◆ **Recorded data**
* BEGIN *

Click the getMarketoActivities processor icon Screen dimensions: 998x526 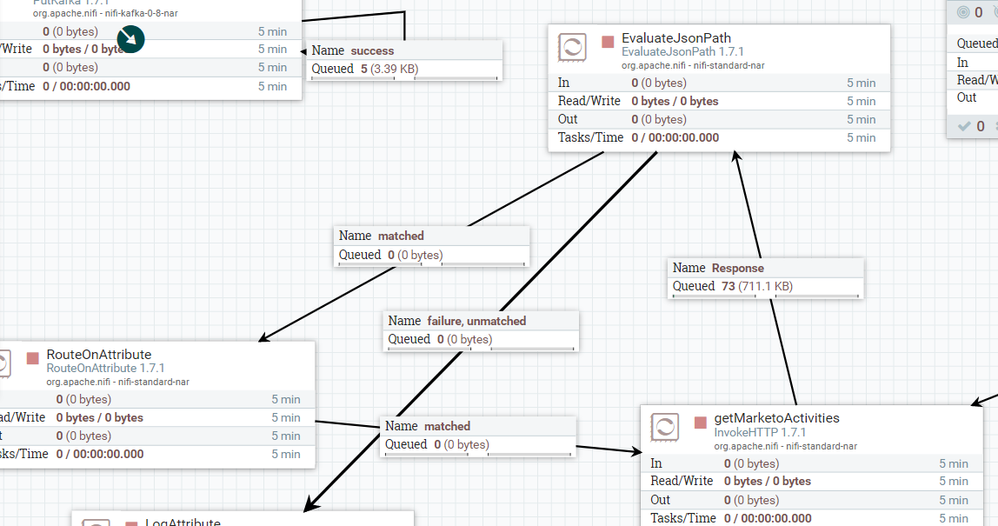coord(664,427)
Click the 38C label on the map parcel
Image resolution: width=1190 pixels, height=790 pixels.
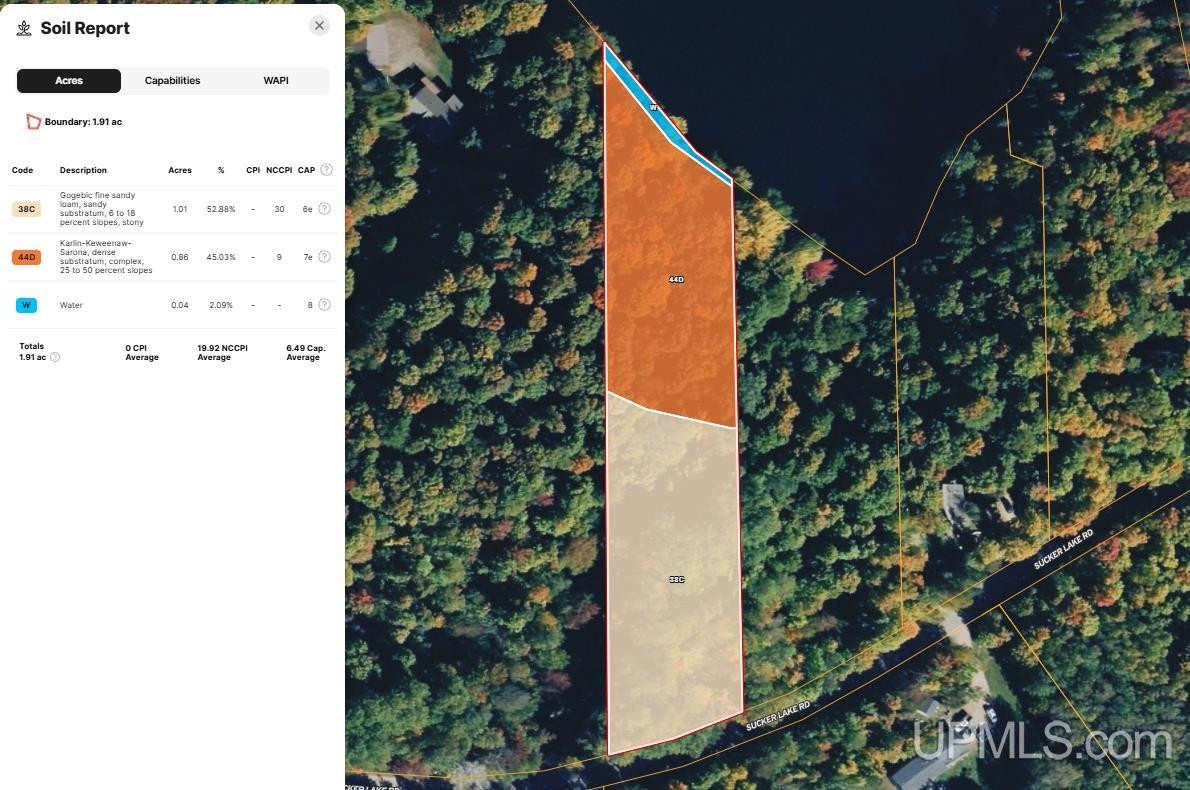click(676, 579)
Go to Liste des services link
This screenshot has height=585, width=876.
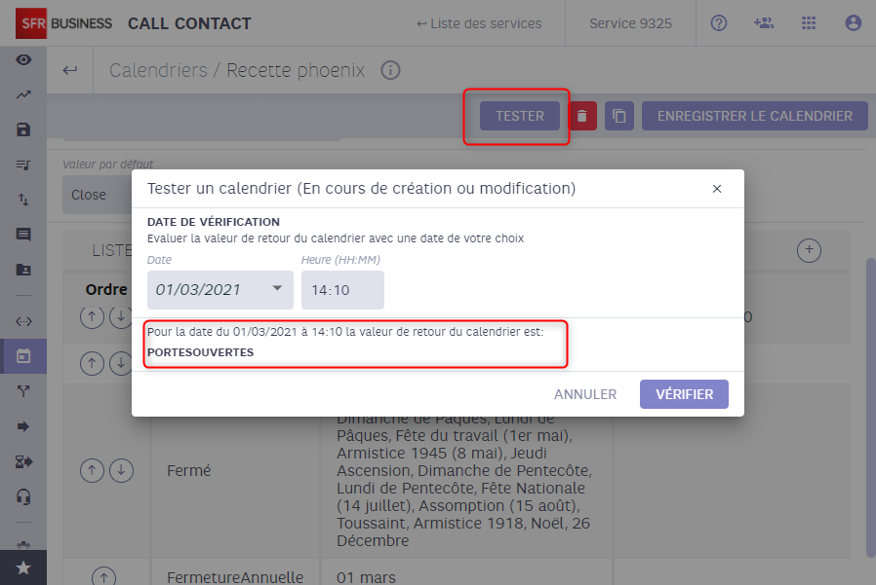479,23
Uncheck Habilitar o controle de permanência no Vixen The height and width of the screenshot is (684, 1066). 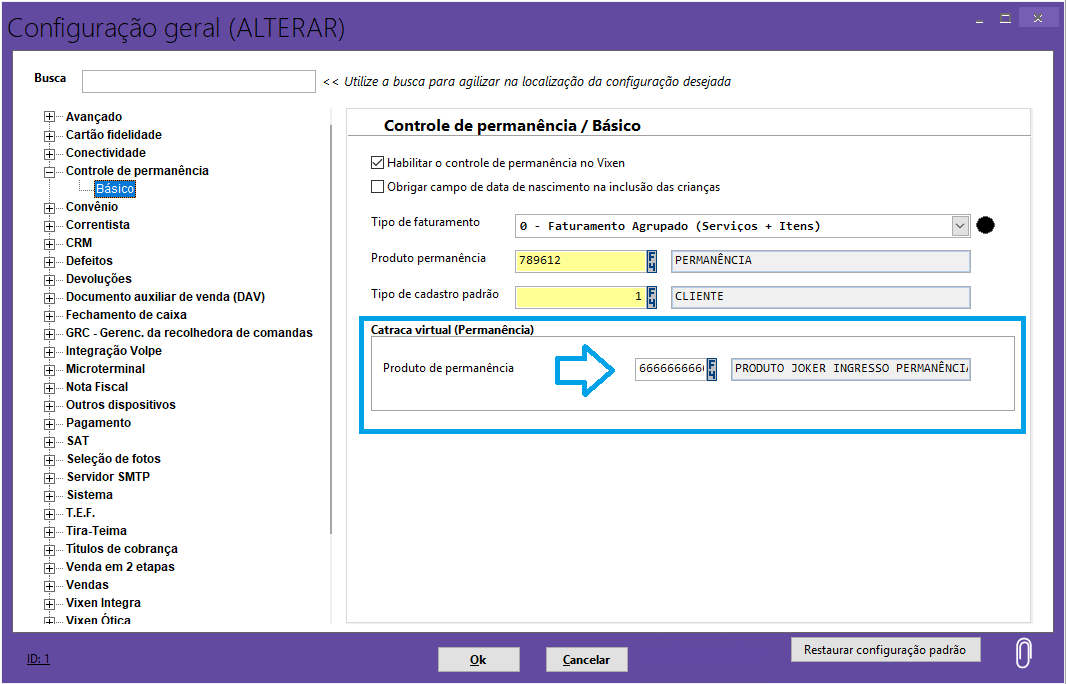tap(377, 163)
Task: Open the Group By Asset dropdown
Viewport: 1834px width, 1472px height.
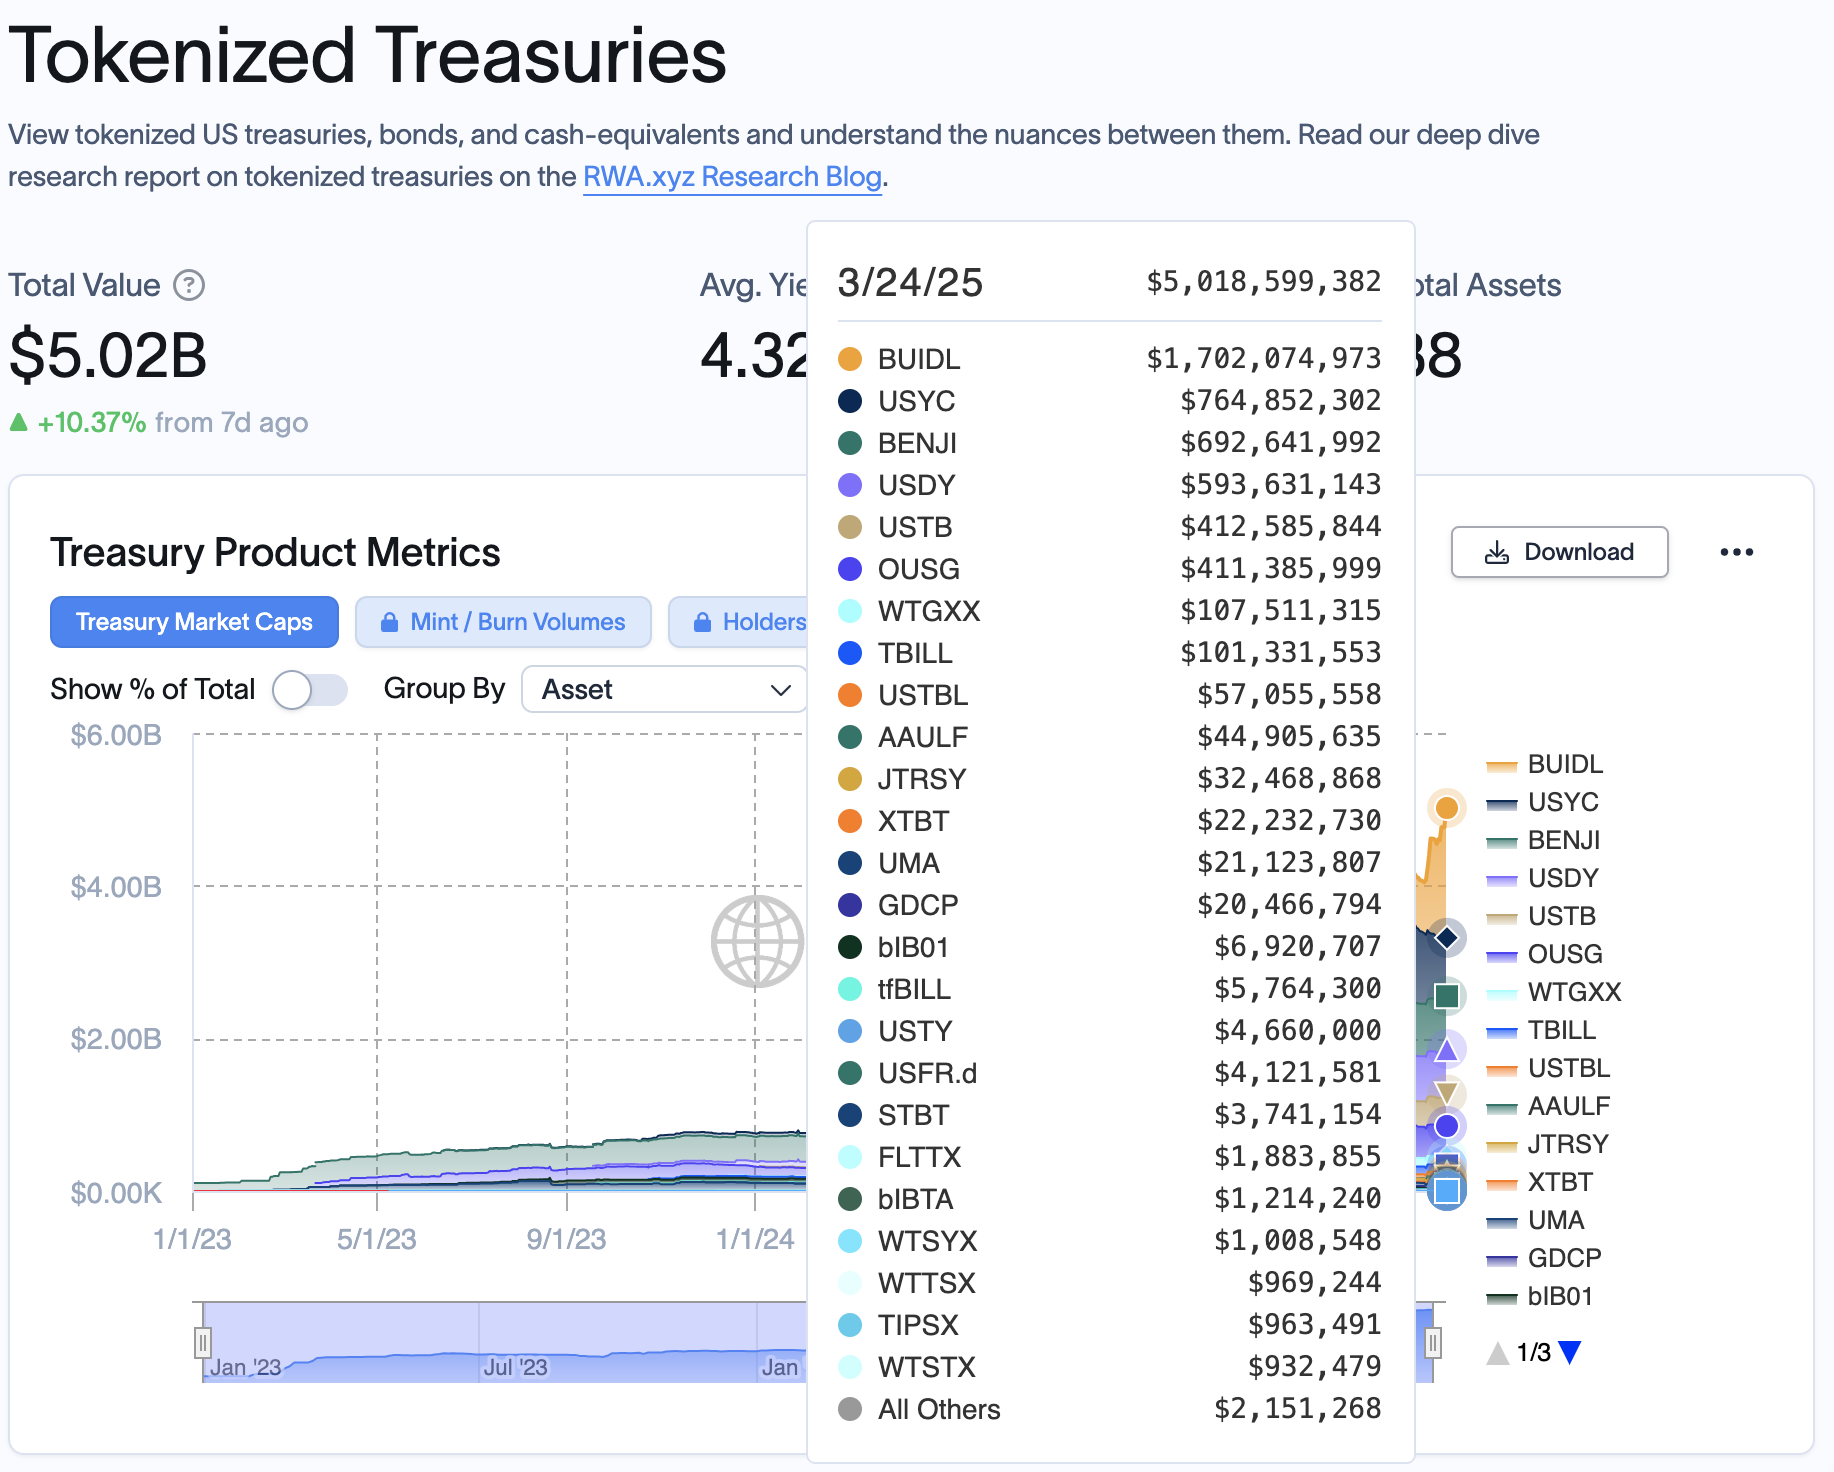Action: pos(664,690)
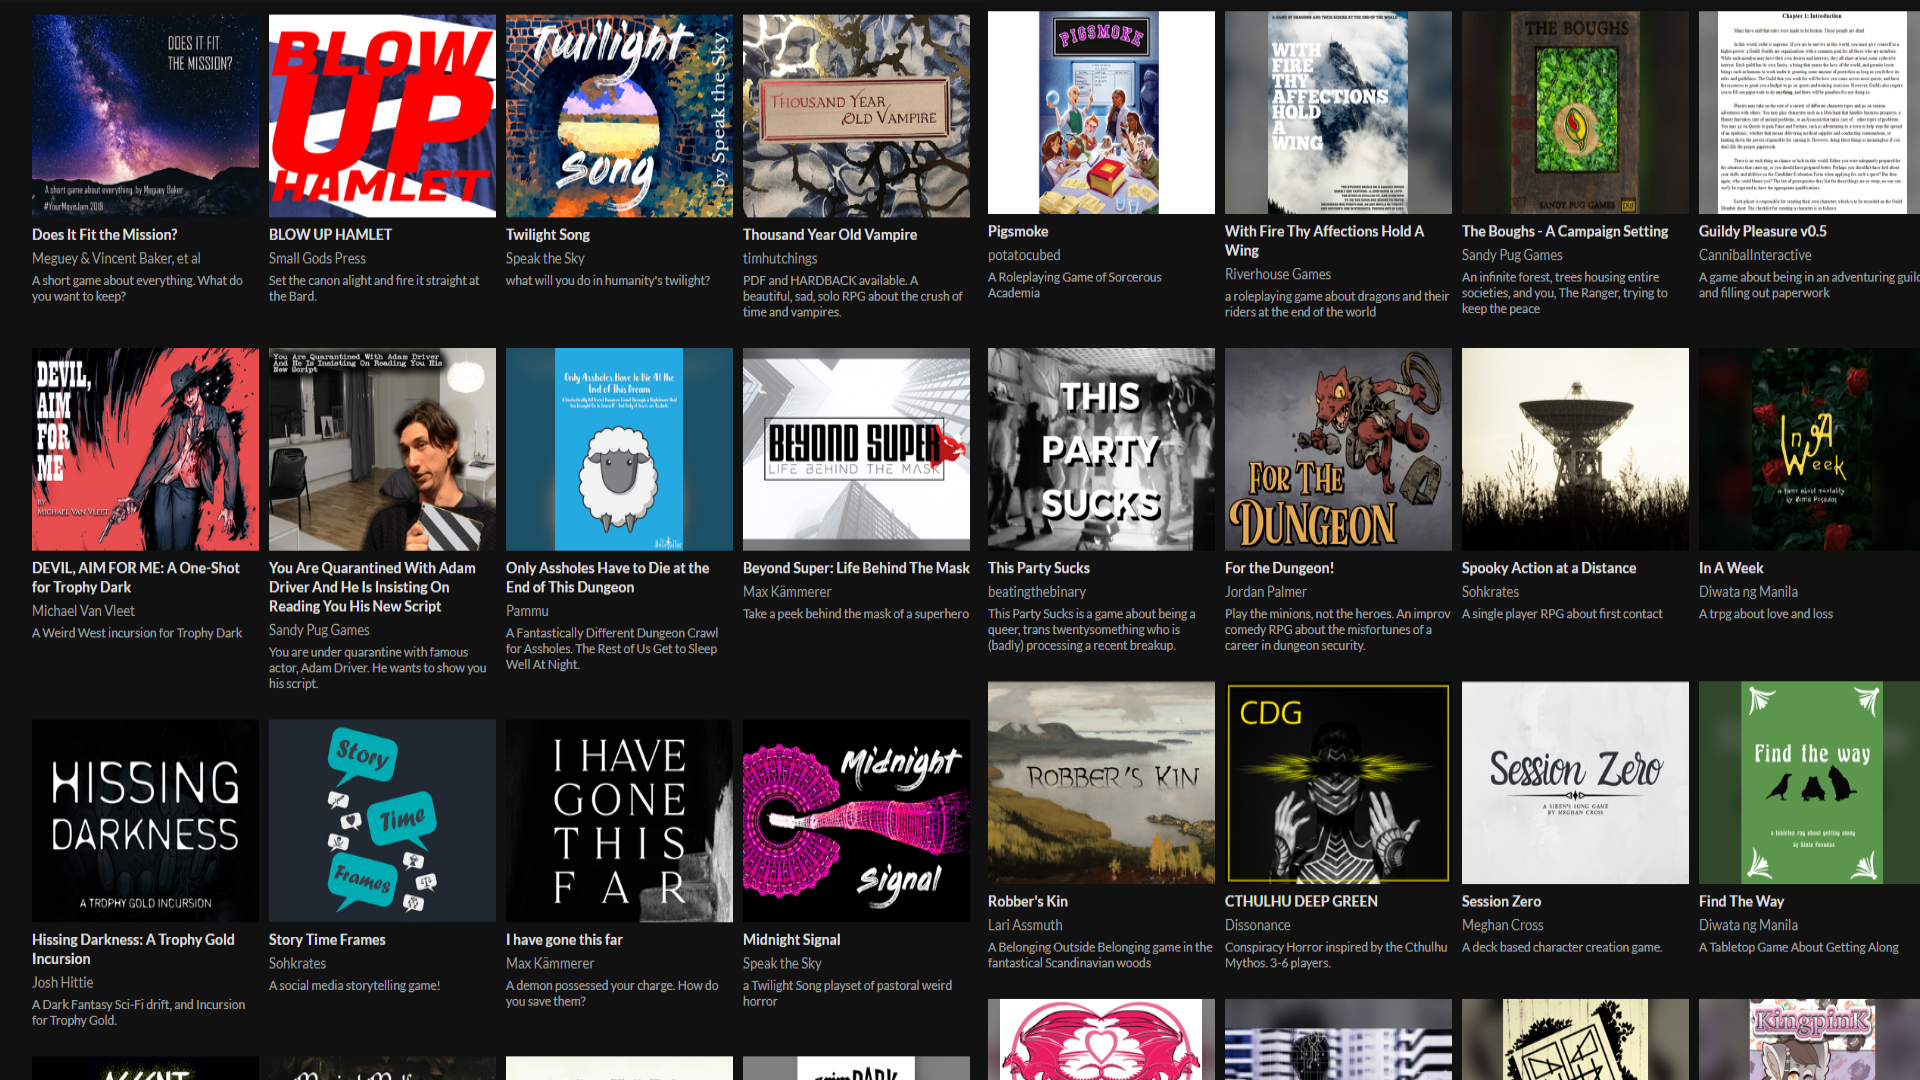
Task: Select the Midnight Signal thumbnail image
Action: tap(856, 820)
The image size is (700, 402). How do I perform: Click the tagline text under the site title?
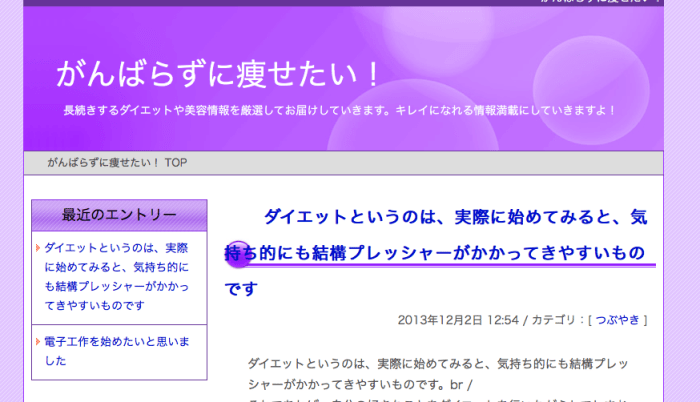(x=339, y=110)
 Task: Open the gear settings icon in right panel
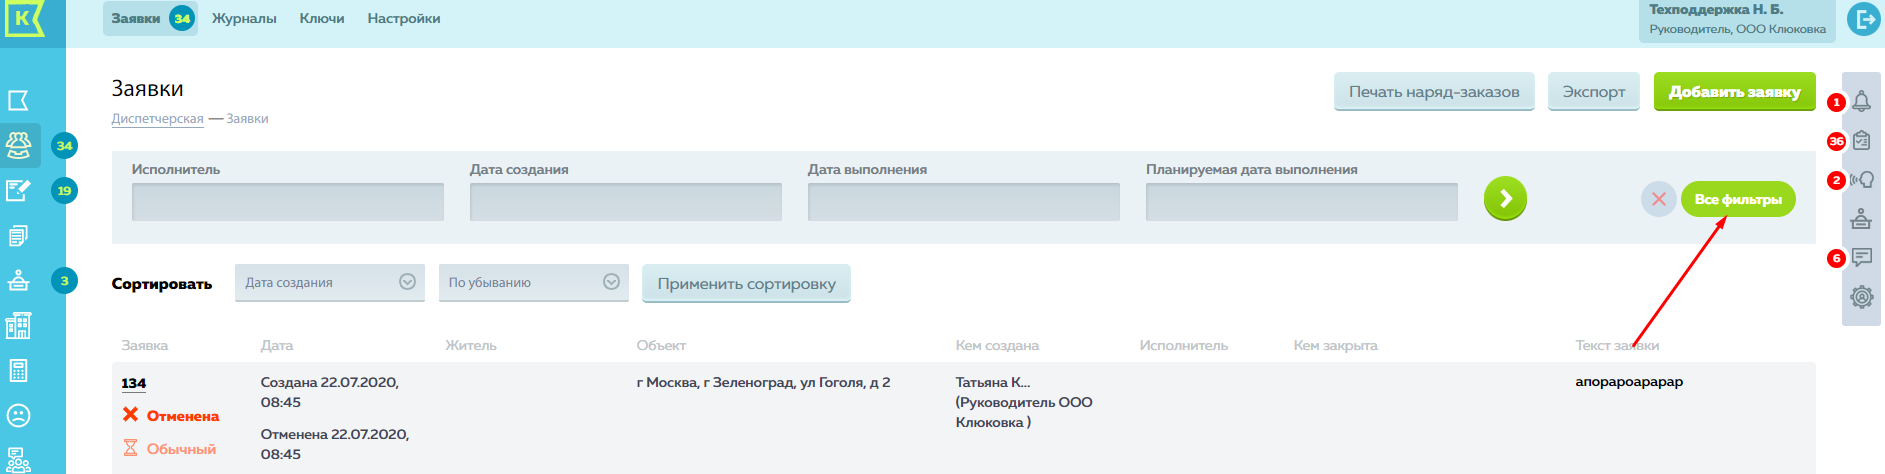pyautogui.click(x=1861, y=297)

* END *

◆ **EXERCISE**
Please return each line of the items above that contains the word "Open", copied in full.

◆ **WRITTEN RESPONSE**
Task: Open the Group By Asset dropdown
 Task: Open the gear settings icon in right panel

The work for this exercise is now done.